La vénérable armée britannique se prépare pour la guerre du futur. Elle ne recrute pas des troupes fraîches à tour de bras en prévision d'un grand conflit classique et global. Bien au contraire: elle compte se réformer en coupant dans ses effectifs humains, afin de rediriger les budgets vers la «guerre cyber» (drones, robots, satellites, intelligence artificielle, etc.), et vers une probable augmentation de son stock de têtes nucléaires.
Le ministère de la défense britannique a publié un plan d'orientation budgétaire nommé «Defence in a Competitive Age», dans lequel il détaille ses volontés post-Brexit.
Comme le rapporte le Financial Times, l'objectif affiché est la transition entre une mobilisation massive traditionnelle et «la rapidité de l'ère de l'information, la disponibilité et la pertinence», la Chine et la Russie étant pointées comme les deux menaces les plus directes.
La mesure la plus symbolique, peut-être la plus difficile à faire passer politiquement, est le rapetissement sensible des effectifs humains. Ce sont près de 10.000 soldats et soldates dont le Royaume-Uni compte ainsi se passer d'ici 2025, pour un total souhaité de 72.500 militaires: «L'armée la plus réduite qu'ait eue le pays depuis des siècles», commente le quotidien britannique.
Moins d'humains, plus de puces
C'est donc du côté de la technologie que le gouvernement Johnson compte mettre le paquet. Les engins roulants, volants ou flottants les plus anciens seront remisés au placard.
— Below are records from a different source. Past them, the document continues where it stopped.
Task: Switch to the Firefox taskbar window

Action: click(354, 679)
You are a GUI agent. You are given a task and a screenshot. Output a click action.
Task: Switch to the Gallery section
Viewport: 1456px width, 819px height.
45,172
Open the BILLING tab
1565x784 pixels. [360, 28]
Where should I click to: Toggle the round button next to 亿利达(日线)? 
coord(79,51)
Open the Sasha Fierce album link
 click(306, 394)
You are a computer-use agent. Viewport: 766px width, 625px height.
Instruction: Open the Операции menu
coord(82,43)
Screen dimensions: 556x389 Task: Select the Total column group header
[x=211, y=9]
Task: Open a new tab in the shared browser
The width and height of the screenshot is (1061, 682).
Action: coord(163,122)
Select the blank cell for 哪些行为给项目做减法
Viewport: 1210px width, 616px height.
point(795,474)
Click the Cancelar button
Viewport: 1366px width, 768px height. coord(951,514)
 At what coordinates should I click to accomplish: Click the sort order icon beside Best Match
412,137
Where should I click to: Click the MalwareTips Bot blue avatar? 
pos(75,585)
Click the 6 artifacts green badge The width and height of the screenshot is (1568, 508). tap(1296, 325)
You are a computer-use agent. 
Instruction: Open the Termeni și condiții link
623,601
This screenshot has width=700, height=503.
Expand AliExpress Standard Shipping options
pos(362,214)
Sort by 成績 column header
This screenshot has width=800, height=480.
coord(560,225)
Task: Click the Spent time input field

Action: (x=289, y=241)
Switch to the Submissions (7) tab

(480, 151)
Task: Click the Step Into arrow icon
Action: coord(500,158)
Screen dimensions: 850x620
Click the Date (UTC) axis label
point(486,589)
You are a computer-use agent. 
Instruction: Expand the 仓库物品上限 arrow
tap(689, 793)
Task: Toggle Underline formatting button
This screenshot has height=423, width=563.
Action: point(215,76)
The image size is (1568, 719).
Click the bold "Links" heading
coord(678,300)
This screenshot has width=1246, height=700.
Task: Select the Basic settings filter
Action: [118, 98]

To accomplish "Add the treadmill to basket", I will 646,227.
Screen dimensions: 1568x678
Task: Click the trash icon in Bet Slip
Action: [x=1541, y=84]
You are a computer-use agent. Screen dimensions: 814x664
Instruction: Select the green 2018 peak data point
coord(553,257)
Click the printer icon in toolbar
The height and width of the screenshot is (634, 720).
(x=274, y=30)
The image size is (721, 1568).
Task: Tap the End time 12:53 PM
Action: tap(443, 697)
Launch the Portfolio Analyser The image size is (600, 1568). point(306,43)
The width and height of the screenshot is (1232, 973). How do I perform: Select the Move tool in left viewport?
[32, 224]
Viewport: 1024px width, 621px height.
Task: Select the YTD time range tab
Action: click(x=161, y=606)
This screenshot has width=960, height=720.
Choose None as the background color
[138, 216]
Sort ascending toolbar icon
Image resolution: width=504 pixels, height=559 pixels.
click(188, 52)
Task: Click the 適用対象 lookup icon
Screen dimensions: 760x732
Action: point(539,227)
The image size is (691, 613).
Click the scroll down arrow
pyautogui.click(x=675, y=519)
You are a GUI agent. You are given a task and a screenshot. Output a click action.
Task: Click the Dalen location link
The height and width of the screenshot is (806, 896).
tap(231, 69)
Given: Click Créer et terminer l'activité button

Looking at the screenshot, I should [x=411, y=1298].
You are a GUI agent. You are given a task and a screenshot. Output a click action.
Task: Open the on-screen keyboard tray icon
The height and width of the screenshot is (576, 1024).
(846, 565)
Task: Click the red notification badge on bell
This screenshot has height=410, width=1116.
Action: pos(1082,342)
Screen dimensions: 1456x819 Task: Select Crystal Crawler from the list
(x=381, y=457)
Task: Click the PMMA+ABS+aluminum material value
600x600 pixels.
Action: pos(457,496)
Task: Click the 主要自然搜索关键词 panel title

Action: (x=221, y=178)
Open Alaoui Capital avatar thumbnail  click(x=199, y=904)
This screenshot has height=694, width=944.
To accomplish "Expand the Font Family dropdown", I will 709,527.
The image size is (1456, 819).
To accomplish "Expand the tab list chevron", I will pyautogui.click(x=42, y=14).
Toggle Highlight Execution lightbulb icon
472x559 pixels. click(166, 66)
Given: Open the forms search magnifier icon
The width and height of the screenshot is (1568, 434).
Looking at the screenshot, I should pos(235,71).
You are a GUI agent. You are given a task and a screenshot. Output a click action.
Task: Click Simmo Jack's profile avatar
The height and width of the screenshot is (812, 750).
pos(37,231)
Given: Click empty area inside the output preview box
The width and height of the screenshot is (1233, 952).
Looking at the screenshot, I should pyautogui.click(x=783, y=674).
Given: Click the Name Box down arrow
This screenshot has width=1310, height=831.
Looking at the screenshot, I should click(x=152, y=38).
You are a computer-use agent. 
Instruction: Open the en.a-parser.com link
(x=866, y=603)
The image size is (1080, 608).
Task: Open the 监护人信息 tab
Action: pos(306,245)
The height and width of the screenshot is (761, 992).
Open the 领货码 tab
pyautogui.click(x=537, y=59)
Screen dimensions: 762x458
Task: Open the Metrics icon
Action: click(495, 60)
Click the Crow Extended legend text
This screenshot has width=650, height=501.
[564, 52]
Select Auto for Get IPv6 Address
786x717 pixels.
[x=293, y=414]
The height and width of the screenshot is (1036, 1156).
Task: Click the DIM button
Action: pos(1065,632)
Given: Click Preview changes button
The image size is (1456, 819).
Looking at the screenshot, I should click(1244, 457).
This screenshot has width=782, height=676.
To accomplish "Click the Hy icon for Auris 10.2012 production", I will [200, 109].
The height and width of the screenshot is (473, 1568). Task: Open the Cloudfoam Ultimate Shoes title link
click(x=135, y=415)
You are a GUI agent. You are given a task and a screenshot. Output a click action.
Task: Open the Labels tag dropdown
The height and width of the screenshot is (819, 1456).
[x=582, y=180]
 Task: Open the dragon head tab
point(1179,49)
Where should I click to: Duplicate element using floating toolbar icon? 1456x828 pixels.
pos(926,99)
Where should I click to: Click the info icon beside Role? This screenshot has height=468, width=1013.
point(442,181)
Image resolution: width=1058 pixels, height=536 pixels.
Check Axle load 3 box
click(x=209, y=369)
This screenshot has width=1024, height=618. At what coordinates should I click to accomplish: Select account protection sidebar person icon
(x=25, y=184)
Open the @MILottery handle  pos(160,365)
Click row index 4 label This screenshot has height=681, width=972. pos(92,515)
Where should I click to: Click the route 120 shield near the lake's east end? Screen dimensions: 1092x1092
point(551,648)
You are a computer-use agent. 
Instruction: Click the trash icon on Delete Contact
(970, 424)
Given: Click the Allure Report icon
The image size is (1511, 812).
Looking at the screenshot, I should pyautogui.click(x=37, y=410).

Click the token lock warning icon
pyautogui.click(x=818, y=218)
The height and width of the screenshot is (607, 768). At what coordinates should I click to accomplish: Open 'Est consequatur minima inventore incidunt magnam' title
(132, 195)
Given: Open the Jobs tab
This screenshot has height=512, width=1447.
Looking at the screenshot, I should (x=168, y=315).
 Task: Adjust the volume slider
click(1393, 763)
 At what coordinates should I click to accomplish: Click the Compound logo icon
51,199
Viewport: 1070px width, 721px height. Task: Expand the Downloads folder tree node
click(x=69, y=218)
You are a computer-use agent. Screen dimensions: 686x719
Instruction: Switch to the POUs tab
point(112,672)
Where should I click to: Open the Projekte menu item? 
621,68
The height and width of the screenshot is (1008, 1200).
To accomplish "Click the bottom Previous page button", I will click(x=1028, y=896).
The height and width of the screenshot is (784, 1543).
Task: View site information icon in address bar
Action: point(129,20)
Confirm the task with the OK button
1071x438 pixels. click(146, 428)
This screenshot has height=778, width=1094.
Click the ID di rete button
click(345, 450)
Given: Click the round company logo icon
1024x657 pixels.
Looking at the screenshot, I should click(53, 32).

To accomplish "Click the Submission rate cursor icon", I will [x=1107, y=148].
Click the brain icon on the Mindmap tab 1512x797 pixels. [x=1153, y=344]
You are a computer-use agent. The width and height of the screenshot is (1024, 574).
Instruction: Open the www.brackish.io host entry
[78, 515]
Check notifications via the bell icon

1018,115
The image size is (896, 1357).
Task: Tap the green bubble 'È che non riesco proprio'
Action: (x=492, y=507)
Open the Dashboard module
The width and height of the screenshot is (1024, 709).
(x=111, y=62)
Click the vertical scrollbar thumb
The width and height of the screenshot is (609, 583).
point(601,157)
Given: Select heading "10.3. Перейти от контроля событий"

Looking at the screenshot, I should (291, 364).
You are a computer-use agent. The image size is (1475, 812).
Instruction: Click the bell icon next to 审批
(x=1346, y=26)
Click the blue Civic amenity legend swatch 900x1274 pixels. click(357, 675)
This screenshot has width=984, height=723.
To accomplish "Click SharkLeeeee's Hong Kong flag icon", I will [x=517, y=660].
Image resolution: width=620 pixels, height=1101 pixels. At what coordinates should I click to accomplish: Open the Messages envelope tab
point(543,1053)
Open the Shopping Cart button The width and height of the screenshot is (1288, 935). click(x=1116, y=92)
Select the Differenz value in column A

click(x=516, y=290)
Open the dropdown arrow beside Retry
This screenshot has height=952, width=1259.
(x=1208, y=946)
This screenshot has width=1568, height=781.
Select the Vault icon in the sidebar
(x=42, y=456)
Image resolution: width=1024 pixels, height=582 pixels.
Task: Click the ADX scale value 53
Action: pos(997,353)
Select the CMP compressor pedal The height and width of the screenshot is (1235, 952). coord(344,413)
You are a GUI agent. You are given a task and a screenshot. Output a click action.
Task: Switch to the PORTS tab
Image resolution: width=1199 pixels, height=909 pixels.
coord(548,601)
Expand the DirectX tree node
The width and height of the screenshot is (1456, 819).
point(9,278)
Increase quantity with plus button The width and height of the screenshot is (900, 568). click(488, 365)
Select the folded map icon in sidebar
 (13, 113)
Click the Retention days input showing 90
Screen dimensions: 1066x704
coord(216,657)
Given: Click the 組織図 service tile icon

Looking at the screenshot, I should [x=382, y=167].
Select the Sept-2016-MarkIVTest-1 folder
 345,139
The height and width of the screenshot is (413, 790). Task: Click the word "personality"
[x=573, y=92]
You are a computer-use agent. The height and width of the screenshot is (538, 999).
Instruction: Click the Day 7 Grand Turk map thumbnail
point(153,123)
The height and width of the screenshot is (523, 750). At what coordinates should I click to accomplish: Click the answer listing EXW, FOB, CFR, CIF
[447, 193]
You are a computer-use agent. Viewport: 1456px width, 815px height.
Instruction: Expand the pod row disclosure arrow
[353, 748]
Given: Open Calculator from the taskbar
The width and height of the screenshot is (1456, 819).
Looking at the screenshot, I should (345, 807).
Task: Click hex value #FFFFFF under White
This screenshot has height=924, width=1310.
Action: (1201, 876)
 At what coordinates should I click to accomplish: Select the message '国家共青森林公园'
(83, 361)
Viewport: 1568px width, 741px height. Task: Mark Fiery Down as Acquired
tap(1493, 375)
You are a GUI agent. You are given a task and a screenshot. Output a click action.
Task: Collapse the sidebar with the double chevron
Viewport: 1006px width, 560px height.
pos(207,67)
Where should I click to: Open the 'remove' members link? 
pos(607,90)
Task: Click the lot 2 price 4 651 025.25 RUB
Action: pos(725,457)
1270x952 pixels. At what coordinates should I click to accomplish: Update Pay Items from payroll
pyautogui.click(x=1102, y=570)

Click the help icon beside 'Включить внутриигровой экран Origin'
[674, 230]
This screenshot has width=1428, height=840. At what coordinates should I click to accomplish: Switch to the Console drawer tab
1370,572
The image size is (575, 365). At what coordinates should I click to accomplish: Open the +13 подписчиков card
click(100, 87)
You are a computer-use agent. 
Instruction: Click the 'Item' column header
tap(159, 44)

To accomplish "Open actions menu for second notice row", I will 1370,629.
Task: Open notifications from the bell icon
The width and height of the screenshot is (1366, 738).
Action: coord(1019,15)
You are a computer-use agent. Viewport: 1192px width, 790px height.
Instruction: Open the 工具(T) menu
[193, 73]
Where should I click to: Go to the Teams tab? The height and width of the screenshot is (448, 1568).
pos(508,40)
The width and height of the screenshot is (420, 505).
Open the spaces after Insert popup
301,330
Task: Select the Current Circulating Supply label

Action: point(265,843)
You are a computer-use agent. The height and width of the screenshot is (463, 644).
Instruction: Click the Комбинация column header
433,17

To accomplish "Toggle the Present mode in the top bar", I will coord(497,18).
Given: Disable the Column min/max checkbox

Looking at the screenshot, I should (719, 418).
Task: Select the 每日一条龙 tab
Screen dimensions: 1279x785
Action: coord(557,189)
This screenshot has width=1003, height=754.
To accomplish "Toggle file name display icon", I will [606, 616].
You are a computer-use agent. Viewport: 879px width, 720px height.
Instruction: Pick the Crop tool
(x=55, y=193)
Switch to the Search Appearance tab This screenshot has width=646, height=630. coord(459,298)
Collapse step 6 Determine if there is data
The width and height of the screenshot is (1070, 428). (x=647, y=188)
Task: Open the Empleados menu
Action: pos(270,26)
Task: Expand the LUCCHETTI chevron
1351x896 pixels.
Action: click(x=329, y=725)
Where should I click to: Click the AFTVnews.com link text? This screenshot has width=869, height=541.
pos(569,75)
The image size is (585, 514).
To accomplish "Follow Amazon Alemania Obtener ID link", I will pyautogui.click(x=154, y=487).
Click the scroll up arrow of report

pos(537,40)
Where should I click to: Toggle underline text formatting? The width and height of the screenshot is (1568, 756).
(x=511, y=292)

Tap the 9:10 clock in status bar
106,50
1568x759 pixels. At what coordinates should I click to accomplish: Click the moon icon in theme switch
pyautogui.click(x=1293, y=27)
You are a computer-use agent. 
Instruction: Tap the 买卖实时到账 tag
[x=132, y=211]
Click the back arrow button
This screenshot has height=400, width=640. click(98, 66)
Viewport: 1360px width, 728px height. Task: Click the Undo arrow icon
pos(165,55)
Les 700 exemplaires en service du fameux tank Warrior devraient ainsi être mis à la retraite, au prix d'une casse sociale importante.
Si vingt-quatre (pas si) vieux Eurofighter Typhoons seront mis sur la touche, le projet d'avion du futur Tempest, à l'avenir jusqu'alors incertain, bénéficiera en revanche d'un bonus surprise de deux milliards de livres (2,3 milliards d'euros), ce qui pourrait contribuer un peu plus à l'implosion du SCAF, son concurrent continental.
Le document est en revanche flou sur l'avenir britannique du F-35 américain, dont d'autres exemplaires devraient être commandés, mais en quantité bien moindre que ce qui avait été initialement prévu.
La Royal Navy semble être la grande gagnante de cette réorganisation, bénéficiant d'un confortable surplus budgétaire de près de deux milliards d'euros annuels –de quoi accompagner les désirs de «renaissance» maritime claironnés il y a peu par Boris Johnson.
Le document offre peu de détails concrets sur les armements futuristes visés par le gouvernement britannique, mais un budget de 3,5 milliards d'euros devrait permettre de se payer quelques rutilants drones, robots, logiciels ou lance-missiles de nouvelle génération.
À ceci s'ajoute une dimension spatiale se rapprochant des ambitions de Donald Trump avec l'US Space Force. La rondelette somme de 5,8 milliards d'euros a été ainsi budgétée pour de nouveaux satellites militaires, destinés à accompagner la cyber-mue de l'armée de Sa Majesté.
Quant au nucléaire, la question n'est pas directement abordée dans cette loi d'orientation, mais l'a été récemment par Boris Johnson. À rebours de toute idée de non-prolifération, le Royaume-Uni compte ainsi augmenter le nombre maximal de têtes nucléaires dont il peut se doter.
Estimé à 195, le stock de ces armes atomiques devait chuter à 180 d'ici 2025. Il pourra au contraire grimper jusqu'à 260, sans que le pays ne publie de décompte officiel, afin de maintenir une «ambiguïté volontaire» dans les quartiers généraux des puissances rivales. Ça promet.